Indeed it is ironic, and actions speak louder than words. I will certainly raise that matter with the Under-Secretary of State for the Home Department, the hon. Member for Louth and Horncastle (Victoria Atkins), who very decently has offered to meet me to discuss legislation that the Government have in mind about domestic abuse.
Those are just two examples of when it is very important for legal advisers to be able to make a subject access request to the Home Office and not to be met by the sort of brick wall that this immigration exemption, if enacted, would allow. I say “just two examples” because the Immigration Law Practitioners Association has produced, in an annexe to its briefing, a large number of real-life cases that illustrate the very wide range of circumstances in which subject access requests are used and are essential.
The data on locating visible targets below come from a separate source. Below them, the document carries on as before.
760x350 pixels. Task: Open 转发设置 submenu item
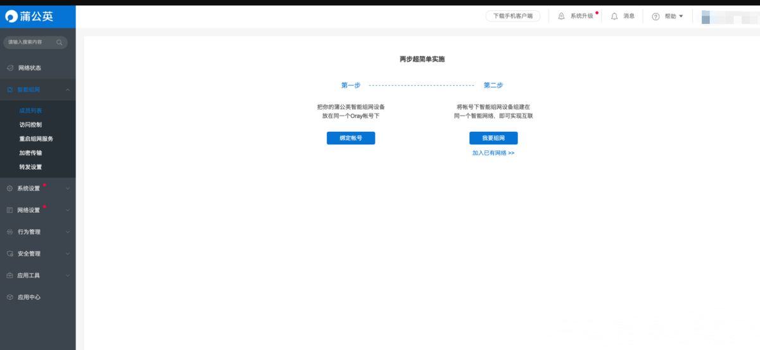click(x=30, y=167)
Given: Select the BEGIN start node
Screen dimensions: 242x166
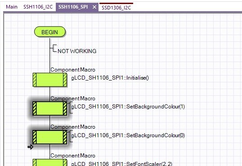Looking at the screenshot, I should tap(49, 32).
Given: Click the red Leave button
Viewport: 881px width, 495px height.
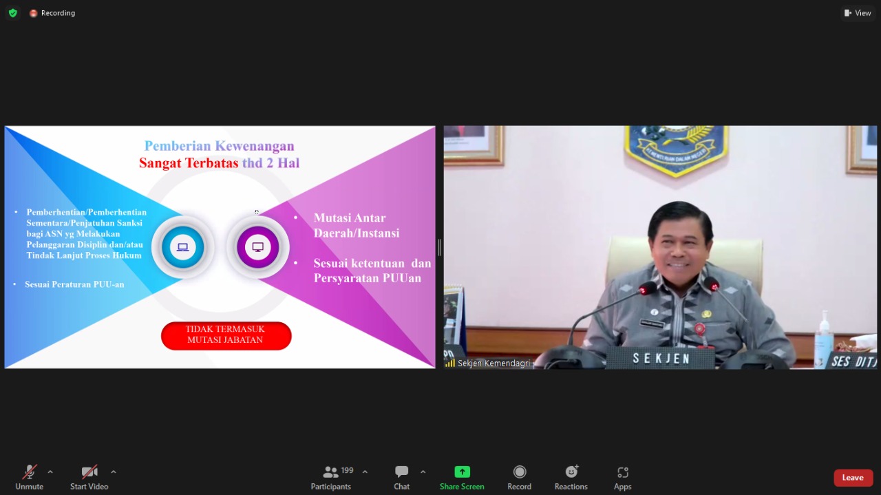Looking at the screenshot, I should click(x=853, y=478).
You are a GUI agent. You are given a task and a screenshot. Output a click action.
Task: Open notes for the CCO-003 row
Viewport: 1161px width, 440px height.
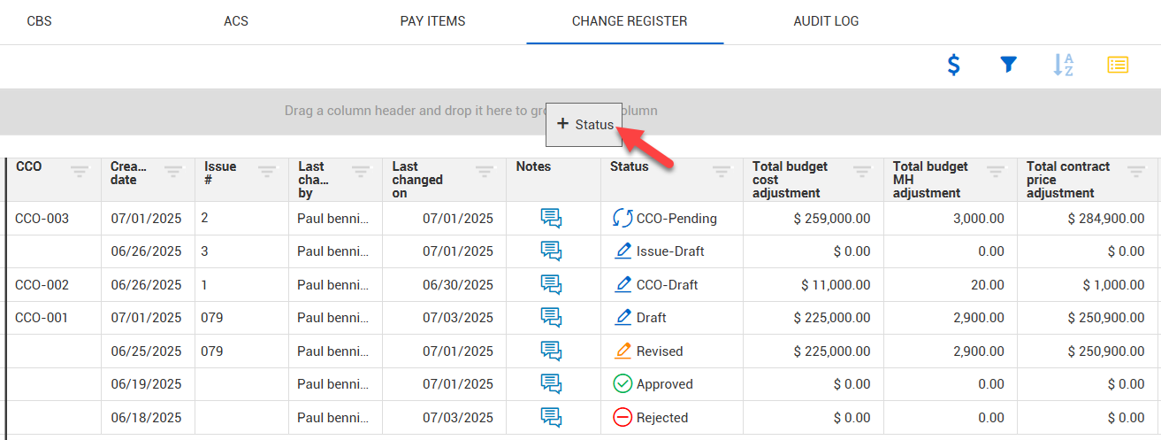pyautogui.click(x=551, y=219)
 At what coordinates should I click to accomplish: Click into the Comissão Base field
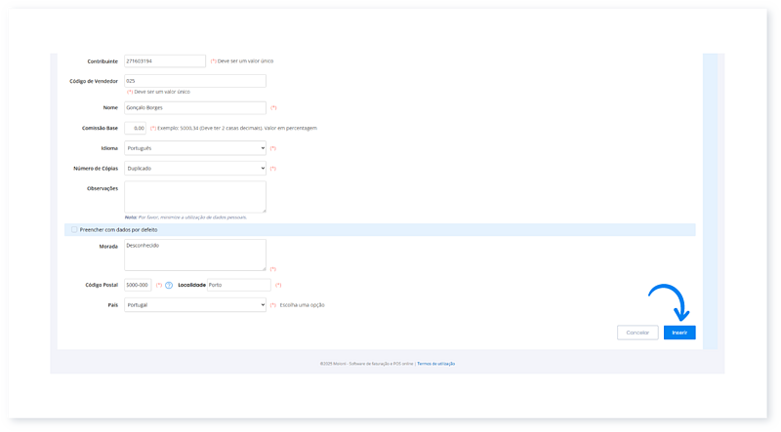(136, 128)
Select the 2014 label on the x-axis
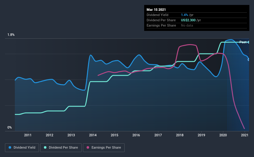The image size is (254, 157). 93,135
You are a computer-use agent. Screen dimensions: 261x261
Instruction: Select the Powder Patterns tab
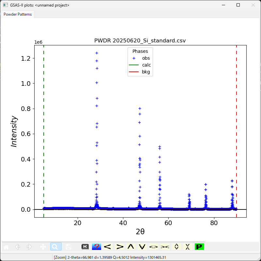18,14
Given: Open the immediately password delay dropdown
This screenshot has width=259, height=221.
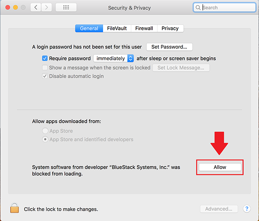Looking at the screenshot, I should 114,58.

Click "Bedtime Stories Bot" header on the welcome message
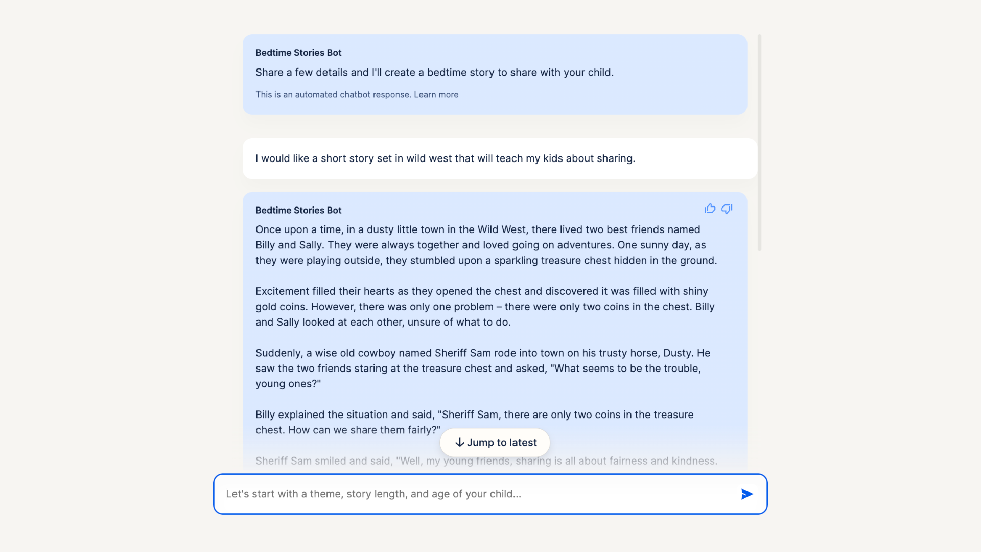pyautogui.click(x=298, y=52)
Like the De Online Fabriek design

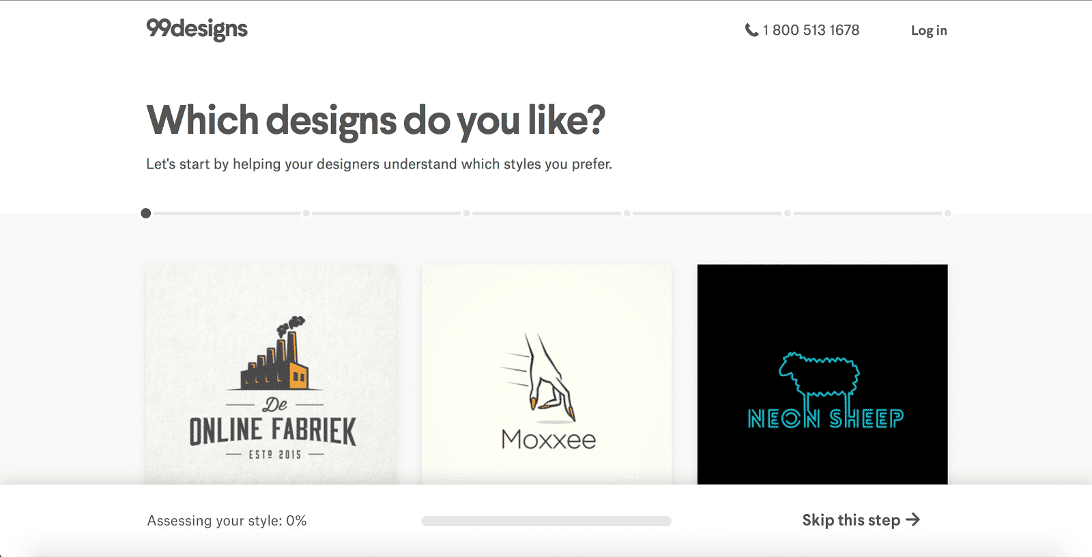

It is a sad fact that the Home Office has a well catalogued track record of making unlawful decisions. In a recent answer to a House of Lords question,
the other place was told that in the 10 years to 2015, 250,000 appeals were allowed against the Home Office. Allowing the Home Office an exemption from subject access requests in immigration matters will have the effect of insulating the Government from challenges to unlawful decision making, and that is just not right. The Home Office does not apply the law as it has been mandated to by Parliament—or with the consistency that it should. That is why it loses so many cases in the courts.
We often come to the House to hear criticisms of Home Office procedures. While we cannot rectify those procedures under the auspices of the Bill, what we can do is not allow the status quo to get any worse. I exhort the Government to remove this exemption from the Bill, particularly as there are other exemptions in it that the immigration authorities can seek to rely on for the processing of personal data in accordance with their statutory duties and functions, or in the case of an offence having been committed.
This broad-ranging exemption will impact substantially on human rights, and it may also impact on an adequacy decision from the European Commission. Indeed, EU citizens today expressed their concern that these exemptions might have an impact on their ability to enforce their residency rights after Brexit, under the agreements currently being brokered. I urge the Government to look at this very carefully. They have yet to give any reasonable justification for the inclusion in the Bill of this very broad exemption, and I look forward to hearing one, if it is brought forward.
I share the concerns that led to amendments being passed by the Lords, and the cross-party concerns expressed in this House last week when the Government announced their decision to renege on the commitment to hold the second part of the Leveson inquiry. I was very glad to hear the points of order earlier on what Sir Brian Leveson actually said in his letter about his desire for Leveson part 2 to go forward.
I am not convinced by the reasons given by the Government for their decision to ditch any plans for Leveson 2. I endorse what the hon. Member for Rhondda (Chris Bryant) said in this House last week: he said that Members
“should be able to speak without fear or favour.”—[Official Report, 1 March 2018; Vol. 636, c. 971.]
That principle is as important as the freedom of the press, because the need for Members of Parliament to speak without fear or favour comes from the same right as the freedom of the press: the right to free speech and freedom of expression. I am sorry to have to say that I believe that the UK Government have acted out of fear of the press barons, and through favour, because so many of those press barons share their narrow right-wing agenda. There have been many genuine victims of press abuse, from grieving parents—everyone knows whom I am speaking about—to the relatives of those who died in the Hillsborough disaster, and they deserve better than this.
My hon. Friend the Member for Argyll and Bute made it very clear that it is not acceptable that the House of Lords should seek to legislate on matters devolved to Scotland; previously, section 40 applied only to England
and Wales. As this is a devolved matter, what happens on press regulation in Scotland is for the Scottish Parliament. Although my colleagues in the Scottish Government have no plans to legislate in this area at the moment, there is debate within the SNP, as in the other political parties, about the best way to ensure that the terrible abuses uncovered by Leveson do not happen again.
In this House, promises were made by the UK Government to implement Leveson’s recommendations, and suspicions have rightly been raised about the motivation for the U-turn in the Conservative party manifesto—a U-turn that was completed with last week’s announcement. It is important to be clear that this is a volte-face on a previous cross-party agreement. I am yet to be convinced that there is not still the same need for the section 40 legislation, and I have previously tried to debunk some of the myths when I have spoken about it in this House.
Let us not sweep these issues under the carpet—let us have a full and frank debate about them—but we should not let the Leveson issues completely dominate the debate about the Data Protection Bill, because it covers very important issues beyond Leveson, of which I have mentioned only one: the immigration exemption. I look forward to debating these matters further as the Bill progresses through the House.